Bonus 3: Sexy prime ququintuplets

This is actually easy, as there is only 1 ququintuplet: (5,11,17,23,29).

File: sexy-prime-ququintuplets
say "(5,11,17,23,29)";

The reason is quite clever: By adding 6 to any number, in a loop 5 times, one of the values must end with 5 or 0. (As we add 5 + 1, and do it 5 times.) A value ending with the digit 0 is not a prime (as it is either zero or divisible by e.g. 10), and if it ends with 5 it is divisible by 5 - unless it is the number 5 itself, which is a prime. So 5 must be in the ququintuplet, and it has to be the first value.

Challenge #22.2. Sexy Prime Pairs

Write a script to implement Lempel–Ziv–Welch (LZW) compression algorithm. The script should have method to encode/decode algorithm. The wiki page explains the compression algorithm very nicely.

There is two ways to do this:

  • Hard code the legal alphabet in the algorithms (both the encoder and decoder)
  • Deduce the alphabet from the input string, and find a way to forward it to the decoder
I'll do the second one. (But it is easy to rewrite it to do the first one, and I'll get back to that later.)

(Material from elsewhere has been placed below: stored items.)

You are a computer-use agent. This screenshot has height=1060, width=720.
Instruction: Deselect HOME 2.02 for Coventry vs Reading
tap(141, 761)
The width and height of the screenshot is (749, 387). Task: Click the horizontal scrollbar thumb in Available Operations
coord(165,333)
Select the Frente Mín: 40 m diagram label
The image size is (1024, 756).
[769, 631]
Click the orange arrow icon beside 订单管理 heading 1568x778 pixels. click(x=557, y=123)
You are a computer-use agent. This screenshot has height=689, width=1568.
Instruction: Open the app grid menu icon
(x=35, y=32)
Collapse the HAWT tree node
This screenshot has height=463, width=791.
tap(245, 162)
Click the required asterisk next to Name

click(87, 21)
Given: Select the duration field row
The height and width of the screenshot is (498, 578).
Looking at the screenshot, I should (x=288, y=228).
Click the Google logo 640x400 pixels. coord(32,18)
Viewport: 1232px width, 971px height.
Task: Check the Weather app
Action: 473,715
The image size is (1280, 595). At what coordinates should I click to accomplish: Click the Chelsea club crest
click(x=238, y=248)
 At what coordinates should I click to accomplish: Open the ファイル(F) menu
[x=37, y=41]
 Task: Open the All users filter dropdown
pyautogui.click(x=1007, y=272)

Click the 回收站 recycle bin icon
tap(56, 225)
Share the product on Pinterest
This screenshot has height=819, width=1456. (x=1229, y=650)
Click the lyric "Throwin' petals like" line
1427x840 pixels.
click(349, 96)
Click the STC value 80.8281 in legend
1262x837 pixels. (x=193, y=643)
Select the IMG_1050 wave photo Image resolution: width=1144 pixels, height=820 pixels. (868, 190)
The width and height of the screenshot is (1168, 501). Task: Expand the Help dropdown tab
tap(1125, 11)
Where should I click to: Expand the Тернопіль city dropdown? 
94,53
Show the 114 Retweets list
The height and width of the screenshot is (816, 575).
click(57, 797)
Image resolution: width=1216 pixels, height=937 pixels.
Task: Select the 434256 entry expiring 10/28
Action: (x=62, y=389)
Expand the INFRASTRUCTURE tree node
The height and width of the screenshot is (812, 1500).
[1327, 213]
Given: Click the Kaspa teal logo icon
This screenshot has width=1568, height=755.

I have written «encode» and «decode» procedures, but will show the program MAIN wrappers first:

File: lzw (partial)
multi sub MAIN (Str $string)                   # [1]
{
  my ($alphabet, $encoded) = encode($string);  # [2]
  say "'" ~ $alphabet ~ "' $encoded" ;         # [2]
}

multi sub MAIN (Str $alphabet, Str $binary)    # [3]
{
  say decode($alphabet, $binary);              # [4]
}

[1] If we specify a single string as argument to the program, it encodes it.

[2] The encoder returns the alphabet and the encoded string (as a binary number).

[3] If we specify a string and a binary number as argument to the program, it decodes it.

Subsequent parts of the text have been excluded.